• _Assignment_
Set down exactly the lines from the one containing "The width and height of the screenshot is (2543, 1250)." through the last line of the data below, and no others.

- - - -

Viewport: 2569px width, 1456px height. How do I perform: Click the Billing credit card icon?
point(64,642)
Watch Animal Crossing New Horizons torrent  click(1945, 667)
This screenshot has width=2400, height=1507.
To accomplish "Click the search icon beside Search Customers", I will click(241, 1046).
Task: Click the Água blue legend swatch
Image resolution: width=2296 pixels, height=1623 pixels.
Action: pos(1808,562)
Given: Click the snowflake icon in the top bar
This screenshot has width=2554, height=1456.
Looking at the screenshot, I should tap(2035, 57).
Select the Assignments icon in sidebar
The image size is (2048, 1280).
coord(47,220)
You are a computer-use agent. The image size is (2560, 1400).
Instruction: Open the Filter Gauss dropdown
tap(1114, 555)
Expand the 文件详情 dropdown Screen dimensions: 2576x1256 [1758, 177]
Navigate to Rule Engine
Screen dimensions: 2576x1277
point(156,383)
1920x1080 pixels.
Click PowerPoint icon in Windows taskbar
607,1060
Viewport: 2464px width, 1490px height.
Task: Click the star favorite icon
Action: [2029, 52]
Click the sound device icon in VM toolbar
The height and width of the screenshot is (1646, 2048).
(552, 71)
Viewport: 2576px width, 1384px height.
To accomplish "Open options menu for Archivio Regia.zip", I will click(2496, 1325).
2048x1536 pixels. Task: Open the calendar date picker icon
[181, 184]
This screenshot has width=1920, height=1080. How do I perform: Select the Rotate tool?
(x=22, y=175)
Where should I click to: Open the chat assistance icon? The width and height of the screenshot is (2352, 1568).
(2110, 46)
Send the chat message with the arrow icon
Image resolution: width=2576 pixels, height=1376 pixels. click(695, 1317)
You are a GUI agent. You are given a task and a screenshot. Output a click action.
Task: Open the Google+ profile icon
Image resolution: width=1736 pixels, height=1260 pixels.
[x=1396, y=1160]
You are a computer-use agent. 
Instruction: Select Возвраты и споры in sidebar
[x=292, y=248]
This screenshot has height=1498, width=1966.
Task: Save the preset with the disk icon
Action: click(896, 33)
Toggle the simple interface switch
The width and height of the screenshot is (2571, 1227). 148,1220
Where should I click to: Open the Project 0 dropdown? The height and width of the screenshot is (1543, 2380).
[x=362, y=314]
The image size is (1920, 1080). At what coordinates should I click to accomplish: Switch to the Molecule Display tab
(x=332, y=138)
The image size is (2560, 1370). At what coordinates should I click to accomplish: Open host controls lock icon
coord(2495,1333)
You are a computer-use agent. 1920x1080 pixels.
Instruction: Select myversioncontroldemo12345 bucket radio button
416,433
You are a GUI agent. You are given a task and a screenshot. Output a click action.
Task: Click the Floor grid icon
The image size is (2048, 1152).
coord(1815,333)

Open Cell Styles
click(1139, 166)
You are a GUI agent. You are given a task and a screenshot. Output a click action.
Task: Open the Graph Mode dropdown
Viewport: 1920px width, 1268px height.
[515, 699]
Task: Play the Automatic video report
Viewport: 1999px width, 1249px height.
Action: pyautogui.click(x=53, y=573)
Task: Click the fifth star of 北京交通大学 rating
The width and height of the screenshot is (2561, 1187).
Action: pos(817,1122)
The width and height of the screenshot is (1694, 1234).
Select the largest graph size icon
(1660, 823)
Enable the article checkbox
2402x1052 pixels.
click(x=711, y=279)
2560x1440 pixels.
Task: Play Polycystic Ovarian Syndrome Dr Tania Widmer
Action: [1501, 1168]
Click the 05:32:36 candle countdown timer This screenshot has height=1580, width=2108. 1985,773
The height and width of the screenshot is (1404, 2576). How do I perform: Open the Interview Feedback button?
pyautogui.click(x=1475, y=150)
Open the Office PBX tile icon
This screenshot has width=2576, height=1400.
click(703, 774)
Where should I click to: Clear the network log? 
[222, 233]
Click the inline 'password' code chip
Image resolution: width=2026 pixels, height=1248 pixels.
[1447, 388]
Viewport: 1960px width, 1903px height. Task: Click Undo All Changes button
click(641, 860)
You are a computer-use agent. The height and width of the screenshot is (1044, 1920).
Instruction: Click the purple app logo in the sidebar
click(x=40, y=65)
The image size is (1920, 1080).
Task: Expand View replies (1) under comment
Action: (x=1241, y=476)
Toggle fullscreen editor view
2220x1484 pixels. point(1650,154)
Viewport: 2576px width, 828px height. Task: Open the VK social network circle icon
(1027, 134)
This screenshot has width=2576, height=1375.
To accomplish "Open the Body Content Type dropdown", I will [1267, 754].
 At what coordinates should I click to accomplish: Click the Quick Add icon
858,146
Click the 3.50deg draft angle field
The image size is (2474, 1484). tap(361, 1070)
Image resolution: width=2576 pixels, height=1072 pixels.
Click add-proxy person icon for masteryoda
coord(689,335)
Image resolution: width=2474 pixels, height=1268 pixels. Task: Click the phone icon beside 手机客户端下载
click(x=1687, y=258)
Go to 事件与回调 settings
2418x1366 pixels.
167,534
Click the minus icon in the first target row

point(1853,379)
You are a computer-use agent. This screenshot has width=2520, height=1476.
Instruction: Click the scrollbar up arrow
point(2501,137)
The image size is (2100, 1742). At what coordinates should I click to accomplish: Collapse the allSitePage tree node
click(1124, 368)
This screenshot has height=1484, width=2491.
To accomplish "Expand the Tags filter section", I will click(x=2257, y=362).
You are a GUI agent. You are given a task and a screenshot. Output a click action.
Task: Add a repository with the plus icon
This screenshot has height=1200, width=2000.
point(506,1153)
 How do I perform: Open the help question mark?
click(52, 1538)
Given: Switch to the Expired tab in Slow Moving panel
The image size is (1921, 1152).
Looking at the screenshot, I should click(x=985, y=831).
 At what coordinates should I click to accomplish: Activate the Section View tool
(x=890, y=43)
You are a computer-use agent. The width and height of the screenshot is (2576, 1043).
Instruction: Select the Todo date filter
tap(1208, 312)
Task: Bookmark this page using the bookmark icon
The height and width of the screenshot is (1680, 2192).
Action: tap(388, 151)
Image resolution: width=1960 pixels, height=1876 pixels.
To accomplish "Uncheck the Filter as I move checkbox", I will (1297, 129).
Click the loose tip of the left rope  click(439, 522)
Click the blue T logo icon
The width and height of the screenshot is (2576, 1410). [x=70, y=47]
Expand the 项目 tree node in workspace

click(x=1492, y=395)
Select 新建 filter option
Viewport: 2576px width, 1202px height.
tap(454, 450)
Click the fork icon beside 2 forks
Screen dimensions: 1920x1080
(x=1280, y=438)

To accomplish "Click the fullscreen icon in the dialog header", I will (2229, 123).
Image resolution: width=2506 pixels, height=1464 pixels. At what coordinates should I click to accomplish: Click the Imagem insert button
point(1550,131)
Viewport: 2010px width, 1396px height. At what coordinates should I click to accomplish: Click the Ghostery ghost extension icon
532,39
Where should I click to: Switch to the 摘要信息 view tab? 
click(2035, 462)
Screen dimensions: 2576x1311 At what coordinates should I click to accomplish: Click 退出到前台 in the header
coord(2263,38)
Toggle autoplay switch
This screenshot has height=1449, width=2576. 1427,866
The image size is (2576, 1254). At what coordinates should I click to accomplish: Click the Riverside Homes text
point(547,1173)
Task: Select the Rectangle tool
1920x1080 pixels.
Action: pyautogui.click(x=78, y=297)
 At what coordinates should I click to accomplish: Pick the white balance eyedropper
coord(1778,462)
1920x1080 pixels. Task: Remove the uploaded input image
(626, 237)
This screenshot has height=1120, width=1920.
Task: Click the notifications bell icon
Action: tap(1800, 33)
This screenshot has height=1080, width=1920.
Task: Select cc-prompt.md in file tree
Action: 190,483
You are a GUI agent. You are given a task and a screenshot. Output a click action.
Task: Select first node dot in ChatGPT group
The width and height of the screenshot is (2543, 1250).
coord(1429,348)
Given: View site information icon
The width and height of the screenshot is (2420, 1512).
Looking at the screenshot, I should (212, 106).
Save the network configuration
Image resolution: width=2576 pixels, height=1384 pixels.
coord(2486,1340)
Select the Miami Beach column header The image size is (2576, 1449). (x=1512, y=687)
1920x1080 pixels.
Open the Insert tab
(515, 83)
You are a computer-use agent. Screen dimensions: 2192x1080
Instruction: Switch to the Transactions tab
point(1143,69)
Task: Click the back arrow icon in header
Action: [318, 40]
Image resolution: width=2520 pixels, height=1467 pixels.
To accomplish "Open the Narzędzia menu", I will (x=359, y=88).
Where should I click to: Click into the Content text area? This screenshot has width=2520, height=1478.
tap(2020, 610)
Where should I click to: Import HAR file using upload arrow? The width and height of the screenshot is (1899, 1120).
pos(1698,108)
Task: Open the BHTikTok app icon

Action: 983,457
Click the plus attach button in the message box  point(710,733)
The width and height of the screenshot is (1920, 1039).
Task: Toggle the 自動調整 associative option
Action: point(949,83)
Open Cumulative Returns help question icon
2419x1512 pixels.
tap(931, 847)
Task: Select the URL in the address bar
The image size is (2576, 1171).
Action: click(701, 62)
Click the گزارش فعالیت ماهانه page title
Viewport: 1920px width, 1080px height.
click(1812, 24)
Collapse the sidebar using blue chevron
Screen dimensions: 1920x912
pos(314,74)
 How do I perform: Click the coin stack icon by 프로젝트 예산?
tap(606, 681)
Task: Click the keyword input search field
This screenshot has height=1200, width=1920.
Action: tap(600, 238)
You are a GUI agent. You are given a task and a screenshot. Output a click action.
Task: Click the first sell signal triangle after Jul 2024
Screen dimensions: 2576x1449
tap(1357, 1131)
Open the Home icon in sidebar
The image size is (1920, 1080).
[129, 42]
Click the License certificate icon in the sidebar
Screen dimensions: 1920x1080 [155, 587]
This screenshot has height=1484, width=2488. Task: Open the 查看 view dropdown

- - - -

• _Your response_
The width and height of the screenshot is (2543, 1250).
coord(1429,348)
Given: View site information icon
The width and height of the screenshot is (2420, 1512).
Looking at the screenshot, I should (212, 106).
Save the network configuration
Image resolution: width=2576 pixels, height=1384 pixels.
coord(2486,1340)
Select the Miami Beach column header The image size is (2576, 1449). (x=1512, y=687)
1920x1080 pixels.
Open the Insert tab
(515, 83)
You are a computer-use agent. Screen dimensions: 2192x1080
Instruction: Switch to the Transactions tab
point(1143,69)
Task: Click the back arrow icon in header
Action: [318, 40]
Image resolution: width=2520 pixels, height=1467 pixels.
To accomplish "Open the Narzędzia menu", I will (x=359, y=88).
Where should I click to: Click into the Content text area? This screenshot has width=2520, height=1478.
tap(2020, 610)
Where should I click to: Import HAR file using upload arrow? The width and height of the screenshot is (1899, 1120).
pos(1698,108)
Task: Open the BHTikTok app icon

Action: 983,457
Click the plus attach button in the message box  point(710,733)
The width and height of the screenshot is (1920, 1039).
Task: Toggle the 自動調整 associative option
Action: point(949,83)
Open Cumulative Returns help question icon
2419x1512 pixels.
tap(931, 847)
Task: Select the URL in the address bar
The image size is (2576, 1171).
Action: click(701, 62)
Click the گزارش فعالیت ماهانه page title
Viewport: 1920px width, 1080px height.
click(1812, 24)
Collapse the sidebar using blue chevron
Screen dimensions: 1920x912
pos(314,74)
 How do I perform: Click the coin stack icon by 프로젝트 예산?
tap(606, 681)
Task: Click the keyword input search field
This screenshot has height=1200, width=1920.
Action: tap(600, 238)
You are a GUI agent. You are given a task and a screenshot. Output a click action.
Task: Click the first sell signal triangle after Jul 2024
Screen dimensions: 2576x1449
tap(1357, 1131)
Open the Home icon in sidebar
The image size is (1920, 1080).
[129, 42]
Click the License certificate icon in the sidebar
Screen dimensions: 1920x1080 [155, 587]
This screenshot has height=1484, width=2488. Task: Open the 查看 view dropdown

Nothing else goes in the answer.